Each line of the data below that includes the string "Sort" must be copied.

(Dataset excerpts)
● ● ● ●

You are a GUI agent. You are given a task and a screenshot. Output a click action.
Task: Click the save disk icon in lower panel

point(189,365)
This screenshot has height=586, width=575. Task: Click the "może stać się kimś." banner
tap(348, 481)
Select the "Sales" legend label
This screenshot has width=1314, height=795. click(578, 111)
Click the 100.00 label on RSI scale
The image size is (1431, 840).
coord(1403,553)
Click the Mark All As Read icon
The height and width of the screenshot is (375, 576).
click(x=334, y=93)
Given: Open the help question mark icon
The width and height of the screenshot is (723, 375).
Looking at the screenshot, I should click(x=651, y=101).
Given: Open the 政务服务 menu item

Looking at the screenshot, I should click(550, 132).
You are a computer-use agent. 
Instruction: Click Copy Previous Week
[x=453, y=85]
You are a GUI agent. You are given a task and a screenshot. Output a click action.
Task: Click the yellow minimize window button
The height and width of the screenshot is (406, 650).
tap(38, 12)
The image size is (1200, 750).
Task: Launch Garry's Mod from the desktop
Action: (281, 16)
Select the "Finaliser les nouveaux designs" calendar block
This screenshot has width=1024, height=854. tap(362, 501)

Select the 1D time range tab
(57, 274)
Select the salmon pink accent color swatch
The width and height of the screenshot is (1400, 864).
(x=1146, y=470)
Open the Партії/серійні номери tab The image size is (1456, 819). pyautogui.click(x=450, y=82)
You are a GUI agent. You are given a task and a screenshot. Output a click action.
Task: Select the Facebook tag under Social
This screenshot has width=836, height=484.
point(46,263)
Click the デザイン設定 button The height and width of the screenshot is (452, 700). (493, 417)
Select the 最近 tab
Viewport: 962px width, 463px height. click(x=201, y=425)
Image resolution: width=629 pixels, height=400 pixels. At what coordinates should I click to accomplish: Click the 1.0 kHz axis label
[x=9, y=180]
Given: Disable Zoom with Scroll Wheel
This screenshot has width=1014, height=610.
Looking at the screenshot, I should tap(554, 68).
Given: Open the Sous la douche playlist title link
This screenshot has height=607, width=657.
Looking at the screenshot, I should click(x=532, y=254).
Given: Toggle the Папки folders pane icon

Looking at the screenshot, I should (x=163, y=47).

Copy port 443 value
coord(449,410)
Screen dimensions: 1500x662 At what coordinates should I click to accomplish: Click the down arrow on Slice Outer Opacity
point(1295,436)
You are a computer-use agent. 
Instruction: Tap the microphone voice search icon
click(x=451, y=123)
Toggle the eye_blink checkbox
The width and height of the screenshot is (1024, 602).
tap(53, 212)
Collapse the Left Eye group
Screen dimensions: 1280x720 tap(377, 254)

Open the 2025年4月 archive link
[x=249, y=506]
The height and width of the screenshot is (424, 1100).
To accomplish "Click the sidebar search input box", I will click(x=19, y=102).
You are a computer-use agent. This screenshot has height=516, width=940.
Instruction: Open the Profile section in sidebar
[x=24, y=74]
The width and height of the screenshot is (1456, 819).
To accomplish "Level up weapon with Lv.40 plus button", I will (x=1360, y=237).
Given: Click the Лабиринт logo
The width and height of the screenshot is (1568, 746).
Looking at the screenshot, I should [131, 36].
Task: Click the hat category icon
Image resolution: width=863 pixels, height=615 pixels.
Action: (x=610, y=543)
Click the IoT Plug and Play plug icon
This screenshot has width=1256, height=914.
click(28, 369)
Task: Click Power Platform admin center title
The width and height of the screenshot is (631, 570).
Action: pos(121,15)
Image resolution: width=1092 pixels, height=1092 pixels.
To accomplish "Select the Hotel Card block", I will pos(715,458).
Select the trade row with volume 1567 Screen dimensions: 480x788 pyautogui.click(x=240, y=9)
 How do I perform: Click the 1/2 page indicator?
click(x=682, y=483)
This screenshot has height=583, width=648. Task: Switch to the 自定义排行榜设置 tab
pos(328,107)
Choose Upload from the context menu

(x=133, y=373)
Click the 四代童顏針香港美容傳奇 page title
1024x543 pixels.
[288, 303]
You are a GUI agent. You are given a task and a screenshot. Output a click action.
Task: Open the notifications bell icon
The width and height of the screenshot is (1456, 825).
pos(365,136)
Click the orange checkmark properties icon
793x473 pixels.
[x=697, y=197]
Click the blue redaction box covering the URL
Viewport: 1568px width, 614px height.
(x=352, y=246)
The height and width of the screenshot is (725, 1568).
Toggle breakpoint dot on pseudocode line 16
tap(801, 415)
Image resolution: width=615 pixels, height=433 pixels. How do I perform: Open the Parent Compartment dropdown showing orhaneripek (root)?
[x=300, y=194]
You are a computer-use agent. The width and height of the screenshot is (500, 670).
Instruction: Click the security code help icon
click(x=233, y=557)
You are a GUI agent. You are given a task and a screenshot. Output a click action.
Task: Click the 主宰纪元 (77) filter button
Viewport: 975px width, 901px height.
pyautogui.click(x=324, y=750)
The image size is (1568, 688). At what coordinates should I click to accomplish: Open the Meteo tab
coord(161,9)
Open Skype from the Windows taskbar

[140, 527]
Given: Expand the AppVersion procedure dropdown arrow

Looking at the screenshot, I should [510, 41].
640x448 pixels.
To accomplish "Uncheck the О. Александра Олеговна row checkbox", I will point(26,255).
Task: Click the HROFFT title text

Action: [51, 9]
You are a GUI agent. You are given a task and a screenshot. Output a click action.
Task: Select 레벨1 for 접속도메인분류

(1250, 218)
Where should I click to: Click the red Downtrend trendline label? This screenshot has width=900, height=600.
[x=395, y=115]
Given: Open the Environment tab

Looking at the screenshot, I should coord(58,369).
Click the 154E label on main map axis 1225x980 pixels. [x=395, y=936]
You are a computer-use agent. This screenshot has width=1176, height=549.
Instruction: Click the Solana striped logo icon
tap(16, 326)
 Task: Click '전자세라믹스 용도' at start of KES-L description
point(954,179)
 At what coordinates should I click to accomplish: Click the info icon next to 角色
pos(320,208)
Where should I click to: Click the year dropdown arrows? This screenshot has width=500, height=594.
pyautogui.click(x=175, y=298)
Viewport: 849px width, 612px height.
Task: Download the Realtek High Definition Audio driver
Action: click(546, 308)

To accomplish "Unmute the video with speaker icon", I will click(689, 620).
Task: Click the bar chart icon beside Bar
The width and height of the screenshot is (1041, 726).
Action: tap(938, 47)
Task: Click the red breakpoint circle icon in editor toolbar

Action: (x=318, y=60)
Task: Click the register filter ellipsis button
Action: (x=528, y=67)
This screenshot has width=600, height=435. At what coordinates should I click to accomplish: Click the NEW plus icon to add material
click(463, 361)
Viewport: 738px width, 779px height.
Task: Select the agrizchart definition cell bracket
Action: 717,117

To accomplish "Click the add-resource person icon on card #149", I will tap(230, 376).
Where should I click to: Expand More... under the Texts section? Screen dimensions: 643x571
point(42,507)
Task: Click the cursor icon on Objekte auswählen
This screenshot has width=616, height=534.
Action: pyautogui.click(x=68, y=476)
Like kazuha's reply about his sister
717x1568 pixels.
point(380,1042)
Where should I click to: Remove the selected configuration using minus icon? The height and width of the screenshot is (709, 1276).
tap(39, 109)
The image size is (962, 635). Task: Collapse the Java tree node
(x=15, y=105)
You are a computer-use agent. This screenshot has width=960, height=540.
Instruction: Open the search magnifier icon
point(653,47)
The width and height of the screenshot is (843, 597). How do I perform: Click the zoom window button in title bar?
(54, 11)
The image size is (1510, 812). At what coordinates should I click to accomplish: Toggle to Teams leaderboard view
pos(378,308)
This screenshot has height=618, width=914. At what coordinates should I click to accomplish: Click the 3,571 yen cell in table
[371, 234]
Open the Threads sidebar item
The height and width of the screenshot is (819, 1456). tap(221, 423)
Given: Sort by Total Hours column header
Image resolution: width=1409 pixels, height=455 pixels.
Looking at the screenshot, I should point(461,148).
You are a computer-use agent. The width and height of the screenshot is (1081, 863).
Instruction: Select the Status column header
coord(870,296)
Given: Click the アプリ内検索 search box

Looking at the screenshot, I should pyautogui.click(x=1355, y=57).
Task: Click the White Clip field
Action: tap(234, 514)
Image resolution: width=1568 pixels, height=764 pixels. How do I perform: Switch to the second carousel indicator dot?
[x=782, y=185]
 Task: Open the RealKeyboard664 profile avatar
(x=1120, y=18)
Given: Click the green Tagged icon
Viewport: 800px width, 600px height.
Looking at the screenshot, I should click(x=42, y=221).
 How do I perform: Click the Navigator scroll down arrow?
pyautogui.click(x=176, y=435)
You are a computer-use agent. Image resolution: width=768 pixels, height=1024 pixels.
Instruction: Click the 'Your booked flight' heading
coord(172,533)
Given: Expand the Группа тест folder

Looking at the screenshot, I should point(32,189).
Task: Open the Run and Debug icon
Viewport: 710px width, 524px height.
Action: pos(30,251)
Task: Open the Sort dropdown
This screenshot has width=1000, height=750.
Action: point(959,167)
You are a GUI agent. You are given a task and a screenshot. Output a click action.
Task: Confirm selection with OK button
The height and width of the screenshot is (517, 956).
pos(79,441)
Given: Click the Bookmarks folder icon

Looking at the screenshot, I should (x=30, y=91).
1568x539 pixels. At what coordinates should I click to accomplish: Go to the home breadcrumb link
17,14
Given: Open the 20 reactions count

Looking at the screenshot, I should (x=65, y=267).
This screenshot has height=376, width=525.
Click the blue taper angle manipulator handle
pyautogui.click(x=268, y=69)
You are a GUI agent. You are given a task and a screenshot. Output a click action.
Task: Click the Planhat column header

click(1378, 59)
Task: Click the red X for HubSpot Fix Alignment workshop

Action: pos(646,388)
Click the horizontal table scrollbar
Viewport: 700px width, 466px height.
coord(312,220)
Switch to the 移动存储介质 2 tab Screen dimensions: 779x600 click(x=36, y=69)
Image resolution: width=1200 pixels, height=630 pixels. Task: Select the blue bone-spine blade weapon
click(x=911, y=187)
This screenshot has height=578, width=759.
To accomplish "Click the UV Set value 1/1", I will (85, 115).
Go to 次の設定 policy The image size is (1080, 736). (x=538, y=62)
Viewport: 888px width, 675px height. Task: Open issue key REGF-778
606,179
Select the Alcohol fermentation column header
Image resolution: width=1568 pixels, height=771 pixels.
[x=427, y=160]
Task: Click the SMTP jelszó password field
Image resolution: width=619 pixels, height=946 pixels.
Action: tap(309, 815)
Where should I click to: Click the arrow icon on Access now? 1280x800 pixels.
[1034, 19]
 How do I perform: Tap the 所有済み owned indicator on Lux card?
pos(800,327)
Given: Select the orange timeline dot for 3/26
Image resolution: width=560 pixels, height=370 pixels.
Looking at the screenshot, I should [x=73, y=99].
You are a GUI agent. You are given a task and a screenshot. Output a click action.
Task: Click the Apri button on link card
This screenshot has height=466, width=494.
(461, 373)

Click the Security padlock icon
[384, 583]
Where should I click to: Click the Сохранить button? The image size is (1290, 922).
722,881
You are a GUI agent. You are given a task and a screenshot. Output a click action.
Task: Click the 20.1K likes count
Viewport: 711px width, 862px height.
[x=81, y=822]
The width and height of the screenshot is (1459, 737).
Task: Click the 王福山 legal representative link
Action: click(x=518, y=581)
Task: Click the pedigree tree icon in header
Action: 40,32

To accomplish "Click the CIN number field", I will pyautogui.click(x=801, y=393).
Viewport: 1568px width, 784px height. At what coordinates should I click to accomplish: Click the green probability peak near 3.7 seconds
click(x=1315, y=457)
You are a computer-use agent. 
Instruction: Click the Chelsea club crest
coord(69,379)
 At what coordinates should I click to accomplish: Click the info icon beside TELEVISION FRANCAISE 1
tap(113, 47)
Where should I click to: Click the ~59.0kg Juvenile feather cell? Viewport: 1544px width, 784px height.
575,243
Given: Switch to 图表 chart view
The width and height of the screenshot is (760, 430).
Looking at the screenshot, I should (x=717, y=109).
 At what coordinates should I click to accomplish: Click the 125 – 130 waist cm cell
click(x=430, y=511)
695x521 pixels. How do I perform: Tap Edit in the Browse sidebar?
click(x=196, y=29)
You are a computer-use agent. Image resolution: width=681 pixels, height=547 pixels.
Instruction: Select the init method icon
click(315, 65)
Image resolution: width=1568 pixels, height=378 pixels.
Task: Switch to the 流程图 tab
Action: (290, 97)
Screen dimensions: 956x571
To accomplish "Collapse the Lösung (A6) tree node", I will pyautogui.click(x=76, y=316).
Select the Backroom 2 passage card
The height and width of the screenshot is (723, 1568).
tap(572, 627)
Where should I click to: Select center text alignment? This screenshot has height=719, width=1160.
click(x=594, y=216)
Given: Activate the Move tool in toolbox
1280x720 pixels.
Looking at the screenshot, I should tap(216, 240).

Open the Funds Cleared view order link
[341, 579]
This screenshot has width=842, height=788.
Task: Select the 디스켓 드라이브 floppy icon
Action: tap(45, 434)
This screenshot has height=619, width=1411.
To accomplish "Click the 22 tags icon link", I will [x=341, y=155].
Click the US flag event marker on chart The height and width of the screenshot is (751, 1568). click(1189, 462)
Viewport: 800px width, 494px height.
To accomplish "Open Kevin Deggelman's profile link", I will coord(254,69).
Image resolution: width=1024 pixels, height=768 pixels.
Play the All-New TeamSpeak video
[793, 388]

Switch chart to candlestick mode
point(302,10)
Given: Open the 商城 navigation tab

● ● ● ●

_Reply to the exercise_.
Given: Sort by Total Hours column header
Task: Open the Sort dropdown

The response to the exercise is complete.